A New York jury has convicted David Middendorf, KPMG’s former national managing partner for audit quality and professional practice, and Jeffrey Wada, a former inspections leader at the Public Company Accounting Oversight Board, on wire fraud and conspiracy charges after they shared confidential materials ahead of a planned inspection of the Big Four auditing firm.
Six employees at KPMG and the PCAOB were charged last year with participating in the scheme (see SEC charges former KPMG and PCAOB officials with ‘stealing’ inspection exam). The Securities and Exchange Commission accused the former PCAOB officials of making unauthorized disclosures of board plans for inspections of KPMG audits, allowing the former Big Four firm partners to analyze and revise their audit workpapers so they could avoid negative inspection findings.
Two of the former PCAOB officials eventually left the board to work at KPMG. The SEC accused a third official of leaking PCAOB data while he was looking for a job at the firm. The three former KPMG partners were all members of the firm’s national office. The scheme started in 2015 and lasted until February 2017. KPMG learned from an internal source about the misconduct and reported the situation to the PCAOB and the SEC. Not long afterward, the six CPAs either were fired or resigned, or were placed on leave before being terminated.
“Maintaining the integrity of the PCAOB’s confidential information is critical to fulfilling our statutory mission,” said PCAOB Chairman William Duhnke in a statement emailed to Accounting Today. “The misconduct that led to the trial directly contradicts the public’s expectations of the auditing profession, as well as the mission, vision, and values of the PCAOB.”
A KPMG spokesperson declined to comment.
The SEC announced charges against the former officials in January 2018. In October, one of the officials who had worked for both KPMG and the PCAOB, Cynthia Holder, a former inspections leader at the board and former executive director at KPMG, pled guilty (see Former PCAOB and KPMG exec pleads guilty in inspection scheme). Two of the other former officials, Thomas Sweet and Brian Whittle, also pleaded guilty to wire fraud and conspiracy charges and reportedly testified against Middendorf and Wada.

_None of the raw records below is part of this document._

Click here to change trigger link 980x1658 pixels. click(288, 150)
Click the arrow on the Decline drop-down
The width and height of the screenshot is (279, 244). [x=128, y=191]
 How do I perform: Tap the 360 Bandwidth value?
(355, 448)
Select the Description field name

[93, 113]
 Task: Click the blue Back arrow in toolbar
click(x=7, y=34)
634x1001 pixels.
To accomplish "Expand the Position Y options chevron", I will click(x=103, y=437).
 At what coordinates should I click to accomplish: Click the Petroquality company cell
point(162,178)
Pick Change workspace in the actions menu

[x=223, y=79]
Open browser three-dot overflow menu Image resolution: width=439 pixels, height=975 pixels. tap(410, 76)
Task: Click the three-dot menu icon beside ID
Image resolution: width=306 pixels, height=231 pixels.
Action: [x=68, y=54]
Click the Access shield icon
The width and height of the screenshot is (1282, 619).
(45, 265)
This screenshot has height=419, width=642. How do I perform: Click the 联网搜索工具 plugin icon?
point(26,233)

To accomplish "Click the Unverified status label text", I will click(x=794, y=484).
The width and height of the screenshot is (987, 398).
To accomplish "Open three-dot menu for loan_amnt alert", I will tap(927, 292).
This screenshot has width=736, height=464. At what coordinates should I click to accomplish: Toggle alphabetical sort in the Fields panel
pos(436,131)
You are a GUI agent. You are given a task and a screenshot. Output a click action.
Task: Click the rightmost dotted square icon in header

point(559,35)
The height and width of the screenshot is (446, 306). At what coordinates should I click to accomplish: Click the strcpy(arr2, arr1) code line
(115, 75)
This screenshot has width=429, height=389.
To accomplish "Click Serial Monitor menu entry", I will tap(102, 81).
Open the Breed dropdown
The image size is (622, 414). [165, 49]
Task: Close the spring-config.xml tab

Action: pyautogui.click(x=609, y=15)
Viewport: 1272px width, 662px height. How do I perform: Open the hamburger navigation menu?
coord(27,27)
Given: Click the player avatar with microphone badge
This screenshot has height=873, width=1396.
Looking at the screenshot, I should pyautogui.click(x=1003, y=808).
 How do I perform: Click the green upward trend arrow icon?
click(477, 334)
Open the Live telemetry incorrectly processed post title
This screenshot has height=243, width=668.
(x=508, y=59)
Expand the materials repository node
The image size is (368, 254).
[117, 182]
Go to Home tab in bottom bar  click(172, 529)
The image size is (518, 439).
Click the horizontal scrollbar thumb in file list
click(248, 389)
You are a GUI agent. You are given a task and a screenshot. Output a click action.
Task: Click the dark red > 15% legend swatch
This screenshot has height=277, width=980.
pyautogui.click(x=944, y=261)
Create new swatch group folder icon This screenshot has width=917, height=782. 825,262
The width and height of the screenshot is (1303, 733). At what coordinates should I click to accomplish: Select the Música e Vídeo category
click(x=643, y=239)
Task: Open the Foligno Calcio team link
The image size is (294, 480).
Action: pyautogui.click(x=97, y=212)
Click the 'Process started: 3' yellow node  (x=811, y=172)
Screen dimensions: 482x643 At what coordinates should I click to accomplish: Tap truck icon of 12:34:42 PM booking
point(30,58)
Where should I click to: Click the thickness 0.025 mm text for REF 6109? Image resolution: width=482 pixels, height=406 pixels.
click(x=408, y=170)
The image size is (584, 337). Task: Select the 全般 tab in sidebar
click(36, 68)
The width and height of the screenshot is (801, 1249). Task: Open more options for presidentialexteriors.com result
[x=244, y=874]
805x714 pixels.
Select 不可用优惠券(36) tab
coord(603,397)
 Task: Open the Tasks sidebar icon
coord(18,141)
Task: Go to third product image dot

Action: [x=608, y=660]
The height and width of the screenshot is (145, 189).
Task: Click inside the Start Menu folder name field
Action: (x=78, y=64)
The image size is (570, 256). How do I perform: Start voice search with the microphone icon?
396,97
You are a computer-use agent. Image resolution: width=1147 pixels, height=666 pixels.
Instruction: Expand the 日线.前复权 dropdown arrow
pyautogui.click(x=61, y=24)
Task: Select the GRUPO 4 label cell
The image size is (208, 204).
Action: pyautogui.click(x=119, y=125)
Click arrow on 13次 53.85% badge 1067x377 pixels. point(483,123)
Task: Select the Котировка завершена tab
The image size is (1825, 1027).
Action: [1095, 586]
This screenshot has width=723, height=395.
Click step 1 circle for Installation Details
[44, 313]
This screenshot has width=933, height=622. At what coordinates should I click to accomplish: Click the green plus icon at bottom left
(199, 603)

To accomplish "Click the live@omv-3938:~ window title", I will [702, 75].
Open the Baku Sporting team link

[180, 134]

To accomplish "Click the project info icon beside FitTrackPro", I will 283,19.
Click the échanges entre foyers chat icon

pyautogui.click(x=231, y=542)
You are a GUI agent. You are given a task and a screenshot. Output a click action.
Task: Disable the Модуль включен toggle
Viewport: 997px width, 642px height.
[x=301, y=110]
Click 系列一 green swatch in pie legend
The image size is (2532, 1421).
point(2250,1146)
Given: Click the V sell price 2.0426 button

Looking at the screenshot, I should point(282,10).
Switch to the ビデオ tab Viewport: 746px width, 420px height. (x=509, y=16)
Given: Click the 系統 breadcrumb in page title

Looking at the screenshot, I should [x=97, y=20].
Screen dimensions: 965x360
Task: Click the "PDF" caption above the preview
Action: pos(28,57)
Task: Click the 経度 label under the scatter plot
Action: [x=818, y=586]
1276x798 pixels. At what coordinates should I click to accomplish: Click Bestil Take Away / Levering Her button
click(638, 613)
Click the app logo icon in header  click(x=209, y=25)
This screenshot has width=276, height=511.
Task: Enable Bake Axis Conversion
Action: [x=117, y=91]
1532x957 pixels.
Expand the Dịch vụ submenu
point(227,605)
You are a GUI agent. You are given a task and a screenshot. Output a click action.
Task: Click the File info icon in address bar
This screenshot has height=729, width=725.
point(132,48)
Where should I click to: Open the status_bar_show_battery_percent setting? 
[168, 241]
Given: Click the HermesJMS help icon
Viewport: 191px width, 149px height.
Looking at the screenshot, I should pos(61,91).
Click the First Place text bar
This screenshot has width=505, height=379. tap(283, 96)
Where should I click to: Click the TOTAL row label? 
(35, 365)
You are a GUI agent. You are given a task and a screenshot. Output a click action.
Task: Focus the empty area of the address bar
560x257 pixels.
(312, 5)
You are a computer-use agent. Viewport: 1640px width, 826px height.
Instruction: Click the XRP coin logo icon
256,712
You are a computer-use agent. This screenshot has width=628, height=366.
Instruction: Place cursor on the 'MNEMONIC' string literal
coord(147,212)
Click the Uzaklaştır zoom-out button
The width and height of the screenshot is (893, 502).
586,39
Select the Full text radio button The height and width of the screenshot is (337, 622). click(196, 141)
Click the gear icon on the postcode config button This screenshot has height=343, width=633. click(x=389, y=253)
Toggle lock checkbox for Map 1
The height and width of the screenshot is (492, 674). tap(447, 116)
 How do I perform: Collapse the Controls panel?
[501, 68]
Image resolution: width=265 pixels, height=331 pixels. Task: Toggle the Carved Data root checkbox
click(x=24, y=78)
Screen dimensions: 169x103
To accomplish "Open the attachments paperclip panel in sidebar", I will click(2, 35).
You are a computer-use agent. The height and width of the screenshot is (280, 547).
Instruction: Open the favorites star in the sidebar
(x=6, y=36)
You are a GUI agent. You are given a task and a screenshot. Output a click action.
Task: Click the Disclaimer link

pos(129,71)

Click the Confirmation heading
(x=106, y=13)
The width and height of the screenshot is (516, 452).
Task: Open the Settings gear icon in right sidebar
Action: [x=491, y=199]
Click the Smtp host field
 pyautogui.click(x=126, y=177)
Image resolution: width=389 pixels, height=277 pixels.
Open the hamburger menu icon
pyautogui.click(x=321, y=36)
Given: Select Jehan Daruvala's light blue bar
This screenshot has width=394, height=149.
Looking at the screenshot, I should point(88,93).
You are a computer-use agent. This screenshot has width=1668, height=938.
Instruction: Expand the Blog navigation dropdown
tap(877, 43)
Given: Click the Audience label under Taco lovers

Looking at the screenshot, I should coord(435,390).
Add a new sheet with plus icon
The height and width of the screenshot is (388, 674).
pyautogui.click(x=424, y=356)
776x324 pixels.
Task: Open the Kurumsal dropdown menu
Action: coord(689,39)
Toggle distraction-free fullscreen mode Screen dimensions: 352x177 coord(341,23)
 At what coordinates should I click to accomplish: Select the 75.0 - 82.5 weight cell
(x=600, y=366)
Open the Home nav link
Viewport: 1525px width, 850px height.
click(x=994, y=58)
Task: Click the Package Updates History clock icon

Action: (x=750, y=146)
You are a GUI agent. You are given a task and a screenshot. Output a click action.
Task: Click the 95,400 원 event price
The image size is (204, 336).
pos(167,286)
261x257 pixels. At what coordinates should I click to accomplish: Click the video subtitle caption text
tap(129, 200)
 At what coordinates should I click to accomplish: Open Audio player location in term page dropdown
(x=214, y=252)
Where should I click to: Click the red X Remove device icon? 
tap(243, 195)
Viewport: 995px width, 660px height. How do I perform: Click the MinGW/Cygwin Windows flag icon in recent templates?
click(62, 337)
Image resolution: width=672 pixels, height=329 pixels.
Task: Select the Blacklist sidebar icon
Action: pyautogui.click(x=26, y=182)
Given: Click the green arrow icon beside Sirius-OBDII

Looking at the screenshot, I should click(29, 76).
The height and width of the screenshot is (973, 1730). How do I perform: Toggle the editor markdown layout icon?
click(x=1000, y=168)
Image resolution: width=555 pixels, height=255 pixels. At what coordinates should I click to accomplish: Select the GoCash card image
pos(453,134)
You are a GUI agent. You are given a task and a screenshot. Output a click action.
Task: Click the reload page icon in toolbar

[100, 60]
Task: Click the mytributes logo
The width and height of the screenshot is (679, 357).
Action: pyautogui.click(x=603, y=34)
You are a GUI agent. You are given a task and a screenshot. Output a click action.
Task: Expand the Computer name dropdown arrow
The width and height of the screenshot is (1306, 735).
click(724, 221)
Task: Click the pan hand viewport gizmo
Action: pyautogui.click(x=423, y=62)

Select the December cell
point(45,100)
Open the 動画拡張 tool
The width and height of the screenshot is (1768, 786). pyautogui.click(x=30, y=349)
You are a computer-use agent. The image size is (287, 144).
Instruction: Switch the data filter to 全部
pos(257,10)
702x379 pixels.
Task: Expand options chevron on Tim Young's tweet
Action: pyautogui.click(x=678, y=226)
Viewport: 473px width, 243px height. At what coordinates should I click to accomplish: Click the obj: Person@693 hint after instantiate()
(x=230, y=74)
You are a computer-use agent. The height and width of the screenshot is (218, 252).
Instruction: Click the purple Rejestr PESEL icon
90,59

Middendorf was convicted Monday of four of the five counts of wire fraud and conspiracy to commit wire fraud, while Wada was convicted of three of the four counts of those charges, according to the legal news site Law360. They were both acquitted on other conspiracy and fraud-related counts. David Britt, a former co-leader of KPMG’s banking and capital markets practice, is still awaiting trial.